The astronaut husband of wounded Rep. Gabrielle Giffords said Thursday that she wants to be at his shuttle launch next month. And she will be, he said, pending final approval from her doctors.
Giffords is beginning to cope with the shooting in January that injured 12 others and killed six, Mark Kelly said. She's doing "remarkably well," he told reporters at NASA's Johnson Space Center.
The congresswoman was shot in the head in Tucson, Ariz., while meeting with constituents.
"She's improving every day _ and in the realm of brain injuries that is very significant and pretty rare," Kelly said. "She's starting to walk, talk more _ more every day."
Two weeks ago, Giffords' doctors said she doesn't remember the shooting, but Kelly told her about it.
"She's starting to process some of the tragedy that we all went through in January," her husband said. "Despite that, she remains in a very good mood."
Kelly spoke at the traditional preflight news conference for shuttle crews. With all six crew members wearing turquoise "Gabby" wristbands, Kelly spoke first, reading from a statement before the astronauts took questions. He said he wanted reporters to focus on the shuttle mission, not his wife's recovery.

* _THE DATA_
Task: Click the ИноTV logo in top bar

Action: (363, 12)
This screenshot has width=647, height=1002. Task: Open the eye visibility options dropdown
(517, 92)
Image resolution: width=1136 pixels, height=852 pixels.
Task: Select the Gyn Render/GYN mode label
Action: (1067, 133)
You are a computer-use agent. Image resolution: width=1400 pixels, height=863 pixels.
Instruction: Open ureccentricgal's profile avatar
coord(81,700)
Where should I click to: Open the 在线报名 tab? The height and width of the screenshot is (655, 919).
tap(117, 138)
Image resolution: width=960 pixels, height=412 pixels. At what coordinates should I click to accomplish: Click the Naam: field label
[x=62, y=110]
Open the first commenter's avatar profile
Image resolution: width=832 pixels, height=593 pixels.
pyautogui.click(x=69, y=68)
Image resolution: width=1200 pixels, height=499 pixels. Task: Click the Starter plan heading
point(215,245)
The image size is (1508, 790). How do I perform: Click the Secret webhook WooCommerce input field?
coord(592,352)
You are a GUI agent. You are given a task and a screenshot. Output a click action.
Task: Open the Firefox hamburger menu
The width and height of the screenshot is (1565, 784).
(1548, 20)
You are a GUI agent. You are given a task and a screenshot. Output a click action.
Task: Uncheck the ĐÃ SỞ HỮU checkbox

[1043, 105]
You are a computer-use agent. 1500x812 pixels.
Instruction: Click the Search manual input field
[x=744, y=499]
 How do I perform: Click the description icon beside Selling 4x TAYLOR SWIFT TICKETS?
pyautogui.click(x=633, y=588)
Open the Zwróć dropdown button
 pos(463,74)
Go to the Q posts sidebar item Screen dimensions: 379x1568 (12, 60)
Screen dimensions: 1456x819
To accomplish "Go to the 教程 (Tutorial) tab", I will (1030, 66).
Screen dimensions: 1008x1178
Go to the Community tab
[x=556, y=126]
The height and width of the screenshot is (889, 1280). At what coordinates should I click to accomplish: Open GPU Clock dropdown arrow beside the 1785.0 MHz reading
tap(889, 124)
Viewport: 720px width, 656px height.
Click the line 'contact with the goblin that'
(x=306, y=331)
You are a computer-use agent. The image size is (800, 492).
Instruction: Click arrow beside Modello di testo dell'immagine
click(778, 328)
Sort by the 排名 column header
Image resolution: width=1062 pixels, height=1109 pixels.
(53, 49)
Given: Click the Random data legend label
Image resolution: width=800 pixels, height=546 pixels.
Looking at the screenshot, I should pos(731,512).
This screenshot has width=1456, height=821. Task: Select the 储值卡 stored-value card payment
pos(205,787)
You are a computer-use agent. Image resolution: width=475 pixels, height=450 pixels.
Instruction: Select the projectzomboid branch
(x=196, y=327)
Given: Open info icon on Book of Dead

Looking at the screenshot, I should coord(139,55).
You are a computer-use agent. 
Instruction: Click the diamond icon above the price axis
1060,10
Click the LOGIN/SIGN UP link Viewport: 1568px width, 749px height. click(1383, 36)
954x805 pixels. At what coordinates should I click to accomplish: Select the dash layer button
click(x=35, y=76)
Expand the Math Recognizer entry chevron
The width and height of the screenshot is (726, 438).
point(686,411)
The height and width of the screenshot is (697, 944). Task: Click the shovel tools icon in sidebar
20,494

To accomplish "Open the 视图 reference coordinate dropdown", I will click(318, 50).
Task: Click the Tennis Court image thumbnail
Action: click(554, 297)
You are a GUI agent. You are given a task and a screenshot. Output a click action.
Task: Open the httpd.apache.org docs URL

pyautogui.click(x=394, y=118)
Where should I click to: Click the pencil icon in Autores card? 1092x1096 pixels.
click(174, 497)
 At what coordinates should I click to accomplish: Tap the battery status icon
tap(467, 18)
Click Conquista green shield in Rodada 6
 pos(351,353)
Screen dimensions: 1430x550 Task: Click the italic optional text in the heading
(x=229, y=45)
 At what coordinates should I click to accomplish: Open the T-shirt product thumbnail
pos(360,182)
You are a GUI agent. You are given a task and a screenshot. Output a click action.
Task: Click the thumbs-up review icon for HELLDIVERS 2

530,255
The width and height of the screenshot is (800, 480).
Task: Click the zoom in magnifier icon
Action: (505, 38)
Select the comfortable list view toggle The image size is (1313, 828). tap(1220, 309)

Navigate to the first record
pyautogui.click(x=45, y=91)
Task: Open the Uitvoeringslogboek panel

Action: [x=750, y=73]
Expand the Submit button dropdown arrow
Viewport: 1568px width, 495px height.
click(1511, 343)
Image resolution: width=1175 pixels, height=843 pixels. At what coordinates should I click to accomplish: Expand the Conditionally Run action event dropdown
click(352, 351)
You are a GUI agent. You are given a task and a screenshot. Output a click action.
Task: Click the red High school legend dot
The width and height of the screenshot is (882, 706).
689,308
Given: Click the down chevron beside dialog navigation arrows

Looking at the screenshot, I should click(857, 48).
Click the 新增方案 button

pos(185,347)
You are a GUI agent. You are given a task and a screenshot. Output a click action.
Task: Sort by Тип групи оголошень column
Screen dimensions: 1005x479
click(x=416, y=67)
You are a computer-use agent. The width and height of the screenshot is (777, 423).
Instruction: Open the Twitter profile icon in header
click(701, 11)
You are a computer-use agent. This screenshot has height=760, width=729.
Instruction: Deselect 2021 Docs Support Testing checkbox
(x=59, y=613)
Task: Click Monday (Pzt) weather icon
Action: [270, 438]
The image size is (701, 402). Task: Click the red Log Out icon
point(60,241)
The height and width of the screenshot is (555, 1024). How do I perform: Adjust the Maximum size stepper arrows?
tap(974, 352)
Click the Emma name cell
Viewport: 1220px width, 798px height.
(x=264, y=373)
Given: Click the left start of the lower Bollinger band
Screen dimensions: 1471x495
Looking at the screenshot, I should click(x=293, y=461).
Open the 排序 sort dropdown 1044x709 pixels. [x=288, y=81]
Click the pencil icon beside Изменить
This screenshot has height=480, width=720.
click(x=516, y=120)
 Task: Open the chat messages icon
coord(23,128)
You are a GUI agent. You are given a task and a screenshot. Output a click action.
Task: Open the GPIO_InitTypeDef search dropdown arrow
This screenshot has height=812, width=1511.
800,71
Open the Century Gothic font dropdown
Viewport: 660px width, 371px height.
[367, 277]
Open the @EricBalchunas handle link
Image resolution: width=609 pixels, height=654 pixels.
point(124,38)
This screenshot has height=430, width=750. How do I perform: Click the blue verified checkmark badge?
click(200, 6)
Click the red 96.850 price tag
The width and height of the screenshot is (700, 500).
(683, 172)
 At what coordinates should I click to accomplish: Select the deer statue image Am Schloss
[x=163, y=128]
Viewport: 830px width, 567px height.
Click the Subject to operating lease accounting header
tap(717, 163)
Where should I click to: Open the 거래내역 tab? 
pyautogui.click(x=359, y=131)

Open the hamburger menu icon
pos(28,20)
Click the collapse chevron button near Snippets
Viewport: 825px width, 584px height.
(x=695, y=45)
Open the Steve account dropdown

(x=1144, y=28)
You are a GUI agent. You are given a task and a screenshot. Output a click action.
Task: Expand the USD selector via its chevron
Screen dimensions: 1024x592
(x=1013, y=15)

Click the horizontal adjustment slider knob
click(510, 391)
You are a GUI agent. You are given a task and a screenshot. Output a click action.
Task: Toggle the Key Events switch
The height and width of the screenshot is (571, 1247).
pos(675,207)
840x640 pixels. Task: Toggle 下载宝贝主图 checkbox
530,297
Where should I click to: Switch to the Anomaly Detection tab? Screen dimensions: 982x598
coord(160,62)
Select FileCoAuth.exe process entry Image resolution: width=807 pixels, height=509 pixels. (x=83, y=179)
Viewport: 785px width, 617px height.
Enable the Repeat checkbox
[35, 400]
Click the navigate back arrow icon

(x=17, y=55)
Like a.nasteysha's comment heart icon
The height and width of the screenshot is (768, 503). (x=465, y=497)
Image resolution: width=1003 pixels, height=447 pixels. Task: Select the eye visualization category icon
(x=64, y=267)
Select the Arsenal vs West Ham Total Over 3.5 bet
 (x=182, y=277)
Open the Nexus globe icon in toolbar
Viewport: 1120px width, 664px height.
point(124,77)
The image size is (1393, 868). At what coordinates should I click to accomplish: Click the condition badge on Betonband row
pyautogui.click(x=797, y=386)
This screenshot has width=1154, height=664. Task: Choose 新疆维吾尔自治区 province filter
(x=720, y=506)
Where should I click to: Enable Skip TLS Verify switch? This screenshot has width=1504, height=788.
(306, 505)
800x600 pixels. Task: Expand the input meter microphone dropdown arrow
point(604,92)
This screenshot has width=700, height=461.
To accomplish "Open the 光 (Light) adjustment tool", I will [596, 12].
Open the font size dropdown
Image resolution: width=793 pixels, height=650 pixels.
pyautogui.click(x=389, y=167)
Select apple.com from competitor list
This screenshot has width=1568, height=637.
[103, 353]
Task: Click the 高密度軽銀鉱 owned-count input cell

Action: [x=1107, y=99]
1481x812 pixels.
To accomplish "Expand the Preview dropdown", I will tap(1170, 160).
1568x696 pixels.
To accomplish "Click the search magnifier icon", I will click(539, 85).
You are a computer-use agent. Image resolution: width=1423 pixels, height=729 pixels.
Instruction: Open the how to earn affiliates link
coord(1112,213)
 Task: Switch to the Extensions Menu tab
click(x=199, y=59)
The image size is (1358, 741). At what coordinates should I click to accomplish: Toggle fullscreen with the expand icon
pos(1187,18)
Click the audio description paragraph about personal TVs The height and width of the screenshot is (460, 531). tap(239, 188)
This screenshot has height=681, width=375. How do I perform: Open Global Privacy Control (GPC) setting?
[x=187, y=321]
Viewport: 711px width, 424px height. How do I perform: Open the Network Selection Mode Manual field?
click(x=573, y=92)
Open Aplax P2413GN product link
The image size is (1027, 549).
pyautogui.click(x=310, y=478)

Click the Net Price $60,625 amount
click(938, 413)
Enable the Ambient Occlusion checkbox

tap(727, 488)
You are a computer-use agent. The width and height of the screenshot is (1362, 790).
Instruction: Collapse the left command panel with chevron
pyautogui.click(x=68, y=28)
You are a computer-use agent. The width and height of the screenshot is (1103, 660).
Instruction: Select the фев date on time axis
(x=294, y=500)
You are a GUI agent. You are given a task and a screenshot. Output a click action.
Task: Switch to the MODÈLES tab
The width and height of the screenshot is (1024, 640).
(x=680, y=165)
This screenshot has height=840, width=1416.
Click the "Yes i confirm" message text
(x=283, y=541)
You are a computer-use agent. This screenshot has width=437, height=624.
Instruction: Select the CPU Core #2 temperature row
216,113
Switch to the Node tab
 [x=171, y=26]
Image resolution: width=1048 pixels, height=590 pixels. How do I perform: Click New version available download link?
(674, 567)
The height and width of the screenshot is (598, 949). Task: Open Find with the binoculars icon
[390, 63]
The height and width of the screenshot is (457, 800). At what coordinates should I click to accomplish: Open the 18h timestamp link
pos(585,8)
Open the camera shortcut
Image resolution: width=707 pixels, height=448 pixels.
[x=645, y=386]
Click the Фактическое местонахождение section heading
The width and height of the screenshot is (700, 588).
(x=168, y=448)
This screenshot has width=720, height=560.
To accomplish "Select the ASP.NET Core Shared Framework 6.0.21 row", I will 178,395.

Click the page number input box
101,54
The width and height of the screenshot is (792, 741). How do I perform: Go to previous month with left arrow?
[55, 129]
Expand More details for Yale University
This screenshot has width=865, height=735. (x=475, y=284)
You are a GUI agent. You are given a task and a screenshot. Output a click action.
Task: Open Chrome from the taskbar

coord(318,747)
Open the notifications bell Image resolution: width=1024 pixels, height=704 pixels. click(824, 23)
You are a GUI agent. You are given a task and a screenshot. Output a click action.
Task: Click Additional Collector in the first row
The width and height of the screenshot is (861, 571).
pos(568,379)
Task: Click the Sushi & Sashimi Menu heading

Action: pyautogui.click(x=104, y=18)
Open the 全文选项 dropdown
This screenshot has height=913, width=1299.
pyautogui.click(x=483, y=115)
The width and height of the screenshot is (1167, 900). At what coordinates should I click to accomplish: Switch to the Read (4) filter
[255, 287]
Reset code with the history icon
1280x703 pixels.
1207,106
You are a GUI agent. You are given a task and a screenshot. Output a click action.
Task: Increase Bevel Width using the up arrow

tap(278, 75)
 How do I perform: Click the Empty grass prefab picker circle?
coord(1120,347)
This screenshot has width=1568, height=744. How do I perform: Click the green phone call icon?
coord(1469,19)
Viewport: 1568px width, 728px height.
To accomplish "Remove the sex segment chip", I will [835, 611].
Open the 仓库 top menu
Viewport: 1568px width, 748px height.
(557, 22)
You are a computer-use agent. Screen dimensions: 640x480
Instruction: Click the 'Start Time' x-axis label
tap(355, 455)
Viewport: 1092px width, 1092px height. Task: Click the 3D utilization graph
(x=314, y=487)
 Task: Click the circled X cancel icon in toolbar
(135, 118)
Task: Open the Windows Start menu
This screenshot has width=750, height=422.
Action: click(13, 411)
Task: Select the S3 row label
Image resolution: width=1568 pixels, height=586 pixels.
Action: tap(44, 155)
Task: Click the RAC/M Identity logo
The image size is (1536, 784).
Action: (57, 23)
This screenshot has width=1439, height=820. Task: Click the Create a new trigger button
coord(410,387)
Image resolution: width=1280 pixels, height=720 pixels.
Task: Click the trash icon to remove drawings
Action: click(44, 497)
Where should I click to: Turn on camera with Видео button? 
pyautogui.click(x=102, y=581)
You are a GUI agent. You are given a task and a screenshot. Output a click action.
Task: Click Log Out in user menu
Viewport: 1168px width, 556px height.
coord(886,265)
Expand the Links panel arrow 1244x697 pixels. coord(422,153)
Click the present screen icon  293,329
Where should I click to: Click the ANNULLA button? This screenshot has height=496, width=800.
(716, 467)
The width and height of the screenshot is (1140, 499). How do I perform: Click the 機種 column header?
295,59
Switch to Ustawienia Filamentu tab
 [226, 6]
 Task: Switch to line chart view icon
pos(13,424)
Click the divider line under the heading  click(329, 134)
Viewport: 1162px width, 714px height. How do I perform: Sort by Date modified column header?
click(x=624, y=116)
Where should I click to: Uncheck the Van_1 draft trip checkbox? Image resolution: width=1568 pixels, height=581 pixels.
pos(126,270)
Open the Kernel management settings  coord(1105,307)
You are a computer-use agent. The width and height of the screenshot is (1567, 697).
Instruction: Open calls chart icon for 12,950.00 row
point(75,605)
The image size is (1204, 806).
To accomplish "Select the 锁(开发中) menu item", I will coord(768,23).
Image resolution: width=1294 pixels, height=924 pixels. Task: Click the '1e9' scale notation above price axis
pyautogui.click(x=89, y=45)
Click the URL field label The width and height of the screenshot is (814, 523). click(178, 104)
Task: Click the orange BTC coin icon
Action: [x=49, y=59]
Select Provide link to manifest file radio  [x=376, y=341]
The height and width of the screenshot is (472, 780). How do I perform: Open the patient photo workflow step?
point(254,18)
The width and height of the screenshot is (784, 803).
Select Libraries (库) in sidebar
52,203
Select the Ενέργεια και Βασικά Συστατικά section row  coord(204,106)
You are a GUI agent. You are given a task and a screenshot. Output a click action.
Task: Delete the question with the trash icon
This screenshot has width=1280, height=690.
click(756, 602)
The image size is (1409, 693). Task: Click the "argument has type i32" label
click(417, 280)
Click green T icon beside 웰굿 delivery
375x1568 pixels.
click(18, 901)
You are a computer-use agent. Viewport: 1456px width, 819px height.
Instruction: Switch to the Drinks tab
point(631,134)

* _ACTIVITY_
According to the news report about Gabrielle Giffords, where was Mark Kelly when he told reporters she was doing "remarkably well"? Rely only on the news report about Gabrielle Giffords, not the records.

* _SOLVED PROBLEM_
NASA's Johnson Space Center.